__What you have to do__
Output only the lines below from the one containing "Where should I click to: Switch" to the one containing "The height and width of the screenshot is (460, 542).", exactly as written, both ends kept.

__Input records__
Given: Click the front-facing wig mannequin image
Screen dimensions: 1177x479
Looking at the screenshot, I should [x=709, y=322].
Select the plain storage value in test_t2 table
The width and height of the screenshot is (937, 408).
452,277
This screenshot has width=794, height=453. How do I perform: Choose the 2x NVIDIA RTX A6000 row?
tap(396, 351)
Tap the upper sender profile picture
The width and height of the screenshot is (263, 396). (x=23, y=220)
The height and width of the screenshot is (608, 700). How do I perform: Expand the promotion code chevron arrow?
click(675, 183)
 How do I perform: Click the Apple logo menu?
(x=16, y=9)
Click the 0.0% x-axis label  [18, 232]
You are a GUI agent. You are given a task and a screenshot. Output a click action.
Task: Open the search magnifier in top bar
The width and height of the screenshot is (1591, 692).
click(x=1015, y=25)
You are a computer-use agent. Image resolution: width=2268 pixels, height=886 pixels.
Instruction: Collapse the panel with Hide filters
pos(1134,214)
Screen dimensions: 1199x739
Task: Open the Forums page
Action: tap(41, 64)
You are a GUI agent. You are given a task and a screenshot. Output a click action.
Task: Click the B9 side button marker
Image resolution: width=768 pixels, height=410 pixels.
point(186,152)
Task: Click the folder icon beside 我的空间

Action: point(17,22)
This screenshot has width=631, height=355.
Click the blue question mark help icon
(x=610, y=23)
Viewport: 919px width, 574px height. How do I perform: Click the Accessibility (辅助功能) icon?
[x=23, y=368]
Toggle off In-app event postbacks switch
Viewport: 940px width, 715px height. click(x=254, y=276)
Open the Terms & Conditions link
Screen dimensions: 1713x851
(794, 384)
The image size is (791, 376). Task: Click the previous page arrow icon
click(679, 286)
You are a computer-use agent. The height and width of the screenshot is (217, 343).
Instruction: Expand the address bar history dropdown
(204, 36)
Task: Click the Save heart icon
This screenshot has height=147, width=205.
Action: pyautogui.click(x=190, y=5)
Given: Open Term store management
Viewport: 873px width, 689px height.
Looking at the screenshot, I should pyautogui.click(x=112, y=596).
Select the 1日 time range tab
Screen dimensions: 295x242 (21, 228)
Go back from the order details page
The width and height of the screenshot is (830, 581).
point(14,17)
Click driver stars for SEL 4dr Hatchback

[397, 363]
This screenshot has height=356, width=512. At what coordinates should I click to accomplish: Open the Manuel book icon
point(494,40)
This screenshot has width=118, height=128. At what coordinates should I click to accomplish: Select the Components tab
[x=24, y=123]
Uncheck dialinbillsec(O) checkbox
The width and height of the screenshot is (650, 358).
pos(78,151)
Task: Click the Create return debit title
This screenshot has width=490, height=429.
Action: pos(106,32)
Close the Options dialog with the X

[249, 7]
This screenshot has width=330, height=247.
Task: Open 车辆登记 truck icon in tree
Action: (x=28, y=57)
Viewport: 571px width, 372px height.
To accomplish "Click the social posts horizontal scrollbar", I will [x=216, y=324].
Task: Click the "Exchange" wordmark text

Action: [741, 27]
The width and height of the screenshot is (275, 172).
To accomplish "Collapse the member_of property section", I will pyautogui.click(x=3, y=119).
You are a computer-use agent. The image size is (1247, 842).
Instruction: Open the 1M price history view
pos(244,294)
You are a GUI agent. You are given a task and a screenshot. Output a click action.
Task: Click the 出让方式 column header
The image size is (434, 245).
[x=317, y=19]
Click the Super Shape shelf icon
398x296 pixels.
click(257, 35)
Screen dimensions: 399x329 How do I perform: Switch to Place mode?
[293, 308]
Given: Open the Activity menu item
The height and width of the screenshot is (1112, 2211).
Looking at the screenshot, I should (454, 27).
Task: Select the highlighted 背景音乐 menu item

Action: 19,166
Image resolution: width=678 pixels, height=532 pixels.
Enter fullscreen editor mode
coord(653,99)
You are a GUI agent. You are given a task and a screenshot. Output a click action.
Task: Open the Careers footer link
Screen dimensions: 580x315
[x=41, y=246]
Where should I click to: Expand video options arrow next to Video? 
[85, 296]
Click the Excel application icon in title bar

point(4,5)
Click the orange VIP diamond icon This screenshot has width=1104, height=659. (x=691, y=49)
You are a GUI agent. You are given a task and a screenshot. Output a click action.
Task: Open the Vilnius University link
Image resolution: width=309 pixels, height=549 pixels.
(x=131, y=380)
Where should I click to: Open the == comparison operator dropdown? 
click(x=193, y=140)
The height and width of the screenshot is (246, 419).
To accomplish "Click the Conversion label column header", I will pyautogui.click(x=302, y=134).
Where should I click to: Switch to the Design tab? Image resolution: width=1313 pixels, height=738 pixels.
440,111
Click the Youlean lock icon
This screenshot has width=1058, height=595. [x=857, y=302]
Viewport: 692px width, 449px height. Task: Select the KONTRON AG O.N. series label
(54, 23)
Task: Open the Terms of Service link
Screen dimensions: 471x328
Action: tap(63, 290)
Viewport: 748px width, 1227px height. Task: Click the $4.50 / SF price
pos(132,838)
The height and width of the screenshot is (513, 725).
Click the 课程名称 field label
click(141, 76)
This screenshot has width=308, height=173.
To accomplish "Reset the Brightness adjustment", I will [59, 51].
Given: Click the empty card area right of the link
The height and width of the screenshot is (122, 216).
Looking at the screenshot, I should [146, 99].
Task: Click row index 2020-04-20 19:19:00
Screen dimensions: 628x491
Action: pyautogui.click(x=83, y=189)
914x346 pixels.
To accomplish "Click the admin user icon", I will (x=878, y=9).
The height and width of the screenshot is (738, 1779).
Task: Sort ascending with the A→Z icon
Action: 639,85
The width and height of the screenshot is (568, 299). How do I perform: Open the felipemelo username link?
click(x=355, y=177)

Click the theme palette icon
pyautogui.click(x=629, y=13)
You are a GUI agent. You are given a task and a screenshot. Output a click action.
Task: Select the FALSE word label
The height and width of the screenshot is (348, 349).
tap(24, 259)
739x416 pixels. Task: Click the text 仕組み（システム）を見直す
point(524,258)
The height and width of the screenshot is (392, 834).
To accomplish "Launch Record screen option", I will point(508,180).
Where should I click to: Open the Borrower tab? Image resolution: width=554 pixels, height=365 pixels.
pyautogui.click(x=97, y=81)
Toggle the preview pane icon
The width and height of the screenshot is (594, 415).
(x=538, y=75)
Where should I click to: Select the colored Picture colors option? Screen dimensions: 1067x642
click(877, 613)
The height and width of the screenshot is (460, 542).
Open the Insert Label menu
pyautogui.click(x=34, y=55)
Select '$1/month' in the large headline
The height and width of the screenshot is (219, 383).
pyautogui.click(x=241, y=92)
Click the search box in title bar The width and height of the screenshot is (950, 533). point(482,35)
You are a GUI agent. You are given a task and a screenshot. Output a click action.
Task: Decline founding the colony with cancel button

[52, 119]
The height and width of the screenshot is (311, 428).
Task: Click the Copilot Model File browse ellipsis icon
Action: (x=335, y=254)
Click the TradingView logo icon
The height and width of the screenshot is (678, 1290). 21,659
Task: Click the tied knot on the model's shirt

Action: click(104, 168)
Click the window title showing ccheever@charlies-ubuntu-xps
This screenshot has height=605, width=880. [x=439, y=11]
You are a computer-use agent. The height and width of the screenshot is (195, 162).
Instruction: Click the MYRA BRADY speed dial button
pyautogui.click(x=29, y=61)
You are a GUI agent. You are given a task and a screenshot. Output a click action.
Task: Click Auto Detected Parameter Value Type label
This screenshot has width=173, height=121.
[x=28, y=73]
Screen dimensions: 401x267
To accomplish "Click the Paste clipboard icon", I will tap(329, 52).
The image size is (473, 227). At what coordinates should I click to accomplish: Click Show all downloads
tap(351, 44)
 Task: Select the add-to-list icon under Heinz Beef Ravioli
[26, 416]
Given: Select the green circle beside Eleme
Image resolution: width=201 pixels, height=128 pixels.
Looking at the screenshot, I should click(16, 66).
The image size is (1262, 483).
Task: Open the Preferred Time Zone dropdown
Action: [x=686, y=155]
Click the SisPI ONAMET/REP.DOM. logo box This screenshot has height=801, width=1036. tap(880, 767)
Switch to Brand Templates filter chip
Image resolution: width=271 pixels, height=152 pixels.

__Task solution__
Where should I click to: Switch to the Design tab? Image resolution: width=1313 pixels, height=738 pixels.
440,111
Click the Youlean lock icon
This screenshot has width=1058, height=595. [x=857, y=302]
Viewport: 692px width, 449px height. Task: Select the KONTRON AG O.N. series label
(54, 23)
Task: Open the Terms of Service link
Screen dimensions: 471x328
Action: tap(63, 290)
Viewport: 748px width, 1227px height. Task: Click the $4.50 / SF price
pos(132,838)
The height and width of the screenshot is (513, 725).
Click the 课程名称 field label
click(141, 76)
This screenshot has width=308, height=173.
To accomplish "Reset the Brightness adjustment", I will [59, 51].
Given: Click the empty card area right of the link
The height and width of the screenshot is (122, 216).
Looking at the screenshot, I should [146, 99].
Task: Click row index 2020-04-20 19:19:00
Screen dimensions: 628x491
Action: pyautogui.click(x=83, y=189)
914x346 pixels.
To accomplish "Click the admin user icon", I will (x=878, y=9).
The height and width of the screenshot is (738, 1779).
Task: Sort ascending with the A→Z icon
Action: 639,85
The width and height of the screenshot is (568, 299). How do I perform: Open the felipemelo username link?
click(x=355, y=177)

Click the theme palette icon
pyautogui.click(x=629, y=13)
You are a GUI agent. You are given a task and a screenshot. Output a click action.
Task: Select the FALSE word label
The height and width of the screenshot is (348, 349).
tap(24, 259)
739x416 pixels. Task: Click the text 仕組み（システム）を見直す
point(524,258)
The height and width of the screenshot is (392, 834).
To accomplish "Launch Record screen option", I will point(508,180).
Where should I click to: Open the Borrower tab? Image resolution: width=554 pixels, height=365 pixels.
pyautogui.click(x=97, y=81)
Toggle the preview pane icon
The width and height of the screenshot is (594, 415).
(x=538, y=75)
Where should I click to: Select the colored Picture colors option? Screen dimensions: 1067x642
click(877, 613)
The height and width of the screenshot is (460, 542).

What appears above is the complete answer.